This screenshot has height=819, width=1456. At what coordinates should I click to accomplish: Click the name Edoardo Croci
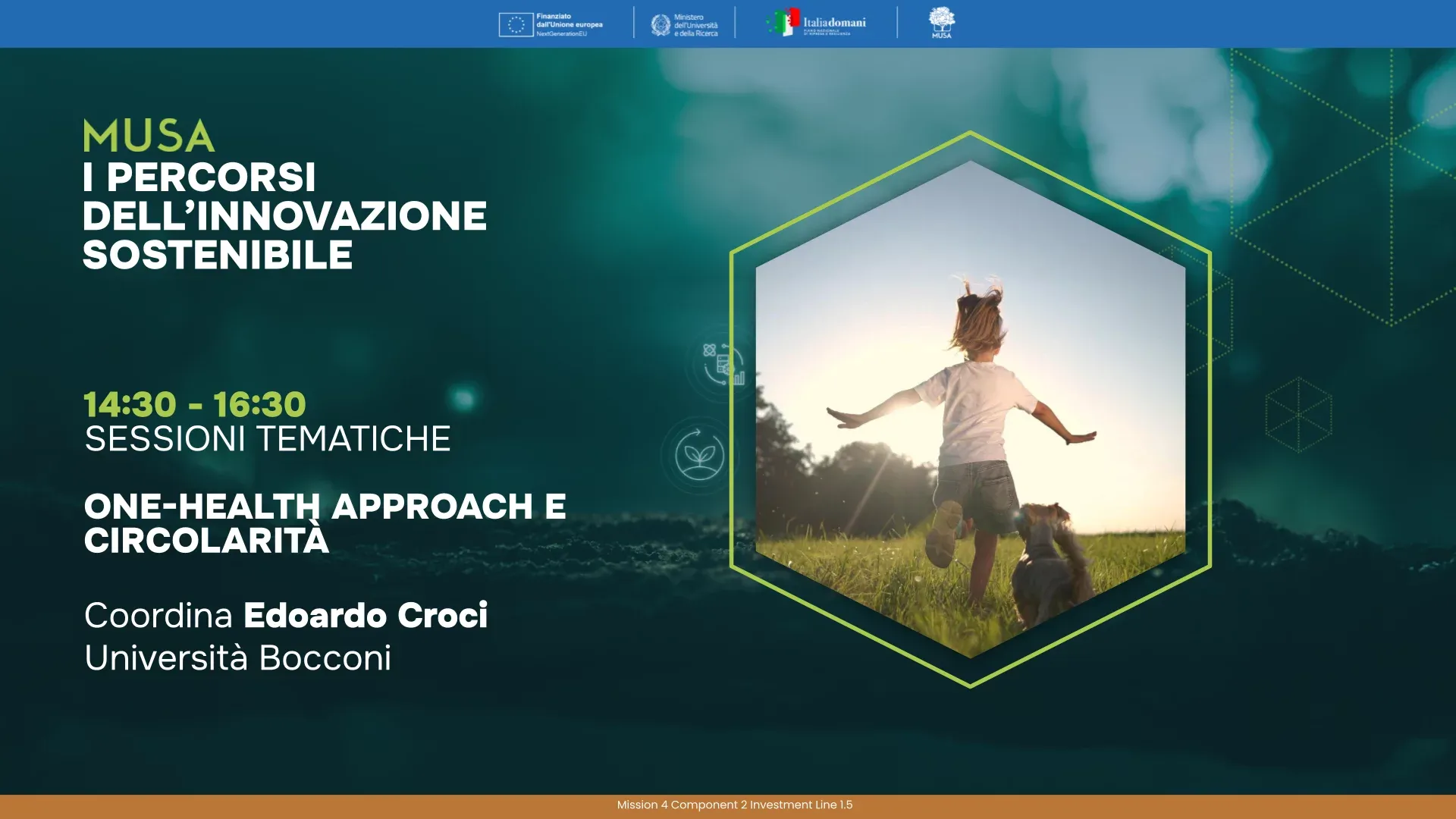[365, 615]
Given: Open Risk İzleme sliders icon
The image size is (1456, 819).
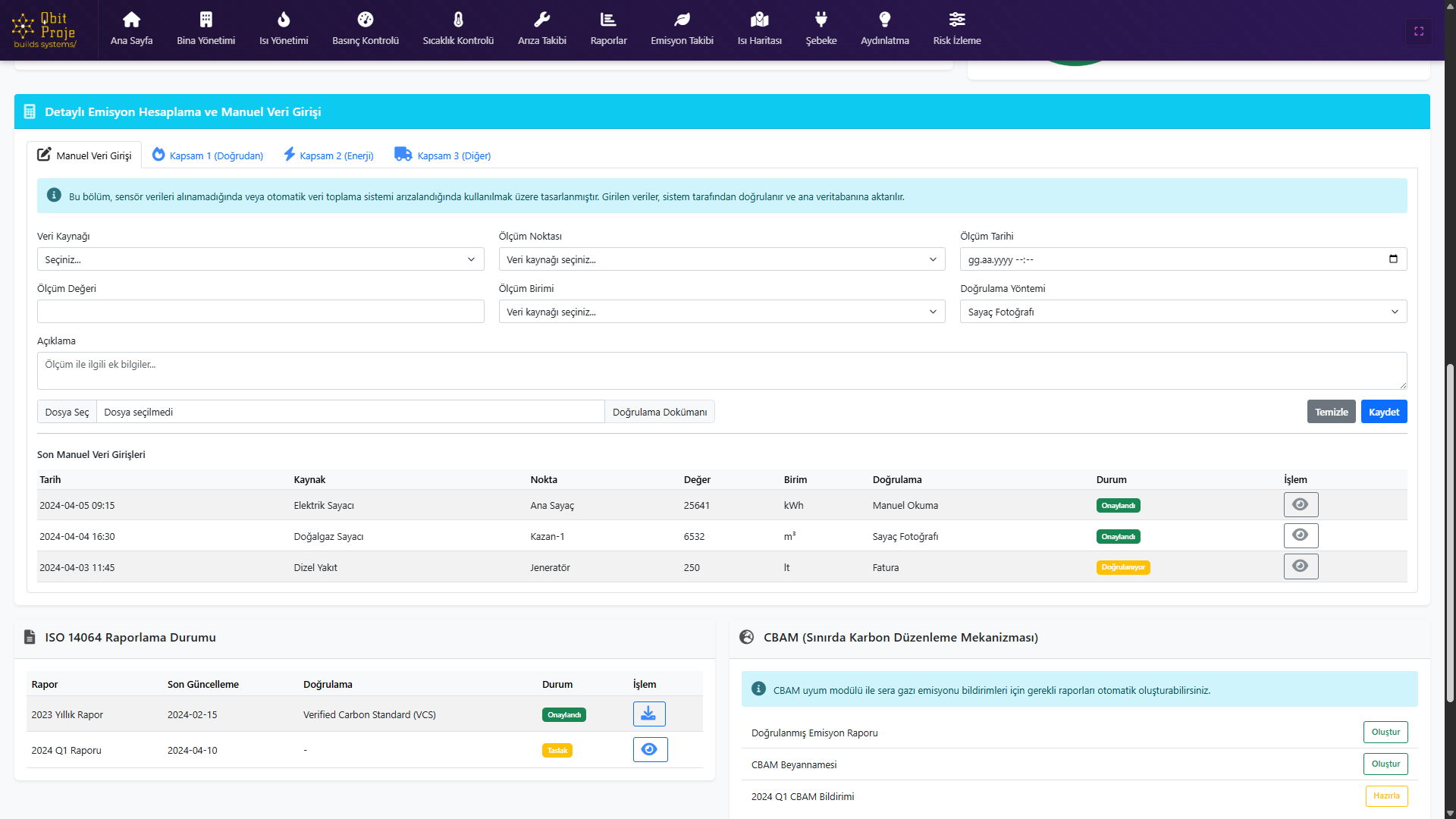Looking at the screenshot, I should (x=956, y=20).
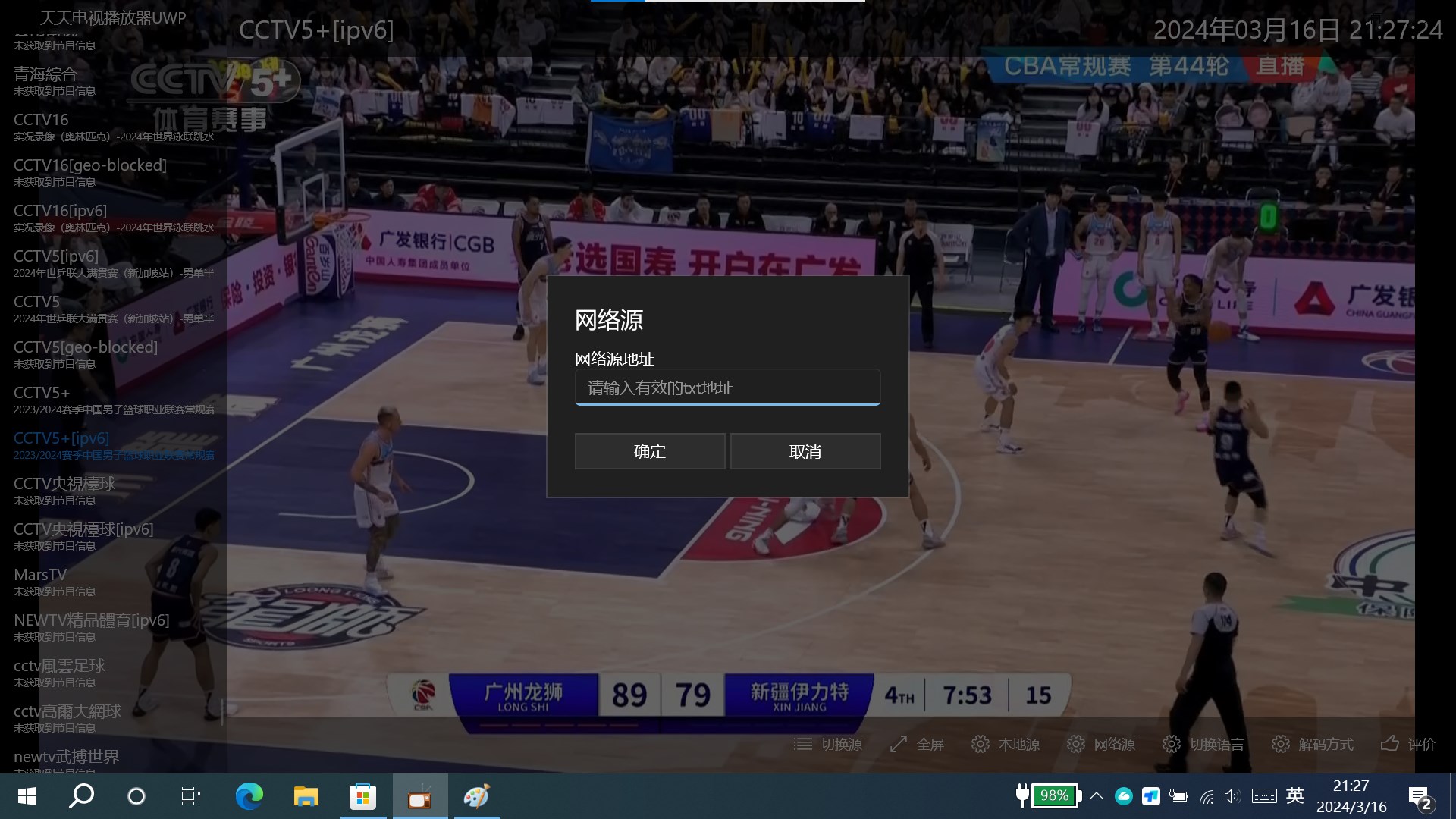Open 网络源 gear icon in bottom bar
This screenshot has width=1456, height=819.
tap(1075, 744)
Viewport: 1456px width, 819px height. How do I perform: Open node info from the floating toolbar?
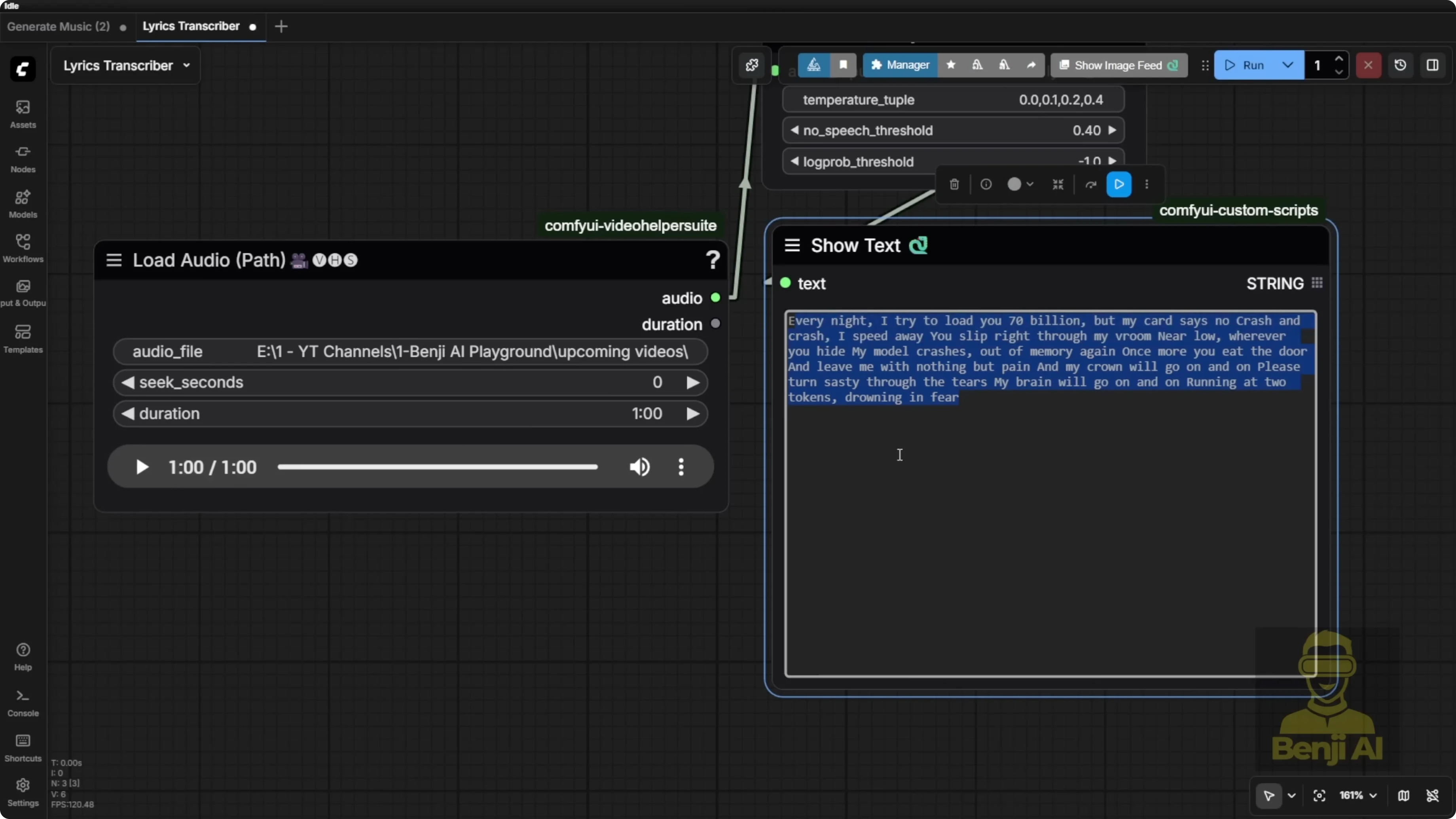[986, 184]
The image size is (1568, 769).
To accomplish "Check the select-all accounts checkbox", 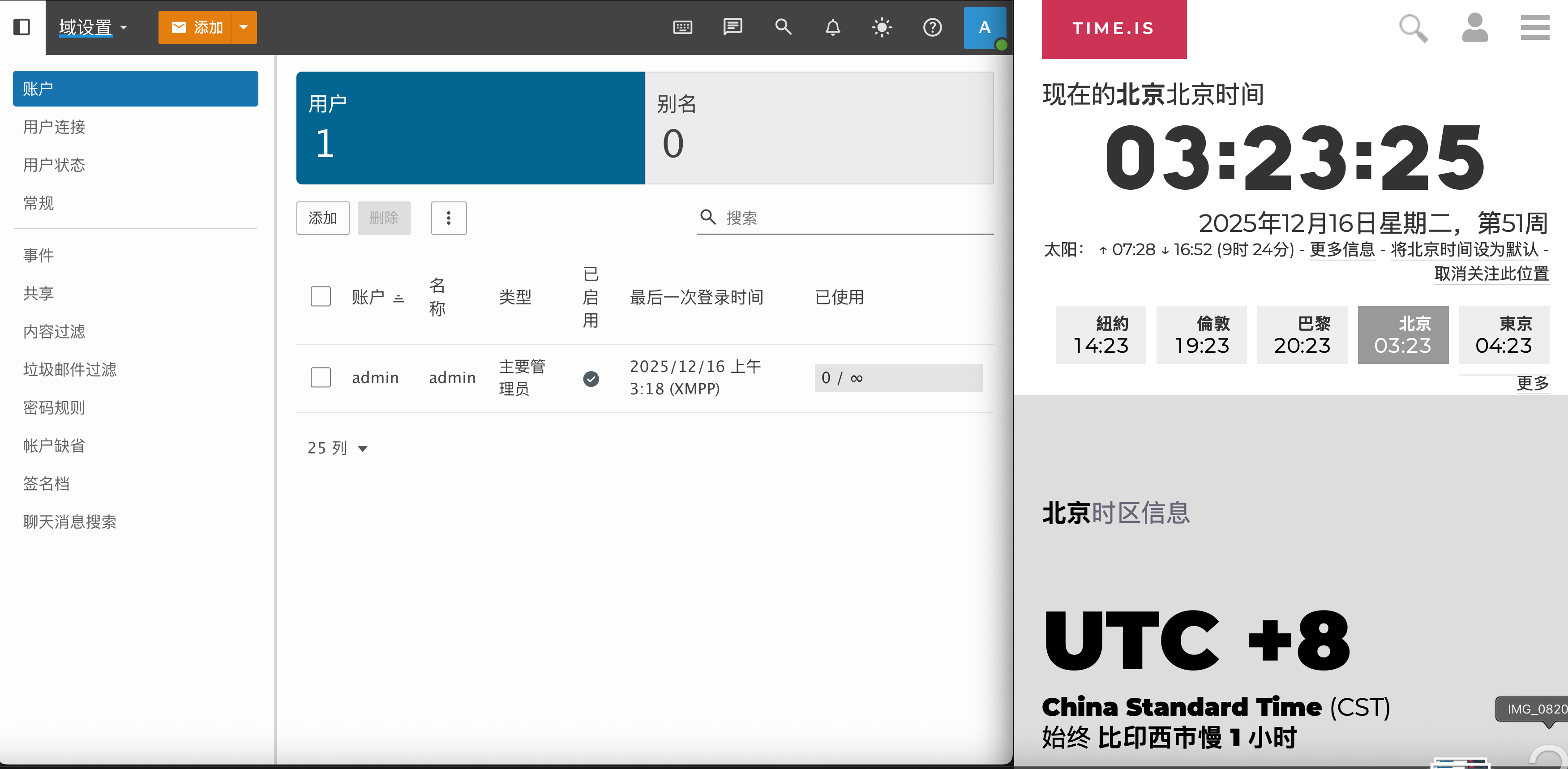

____

What is required
The pictures should not be reproduced; quote all of the other material exactly.

Response to this task
This screenshot has height=819, width=1456. At what coordinates should I click to accomplish: Click the name Edoardo Croci
[365, 615]
Given: Open Risk İzleme sliders icon
The image size is (1456, 819).
Looking at the screenshot, I should (x=956, y=20).
Open 网络源 gear icon in bottom bar
This screenshot has width=1456, height=819.
tap(1075, 744)
Viewport: 1456px width, 819px height. How do I perform: Open node info from the floating toolbar?
[986, 184]
The image size is (1568, 769).
To accomplish "Check the select-all accounts checkbox", 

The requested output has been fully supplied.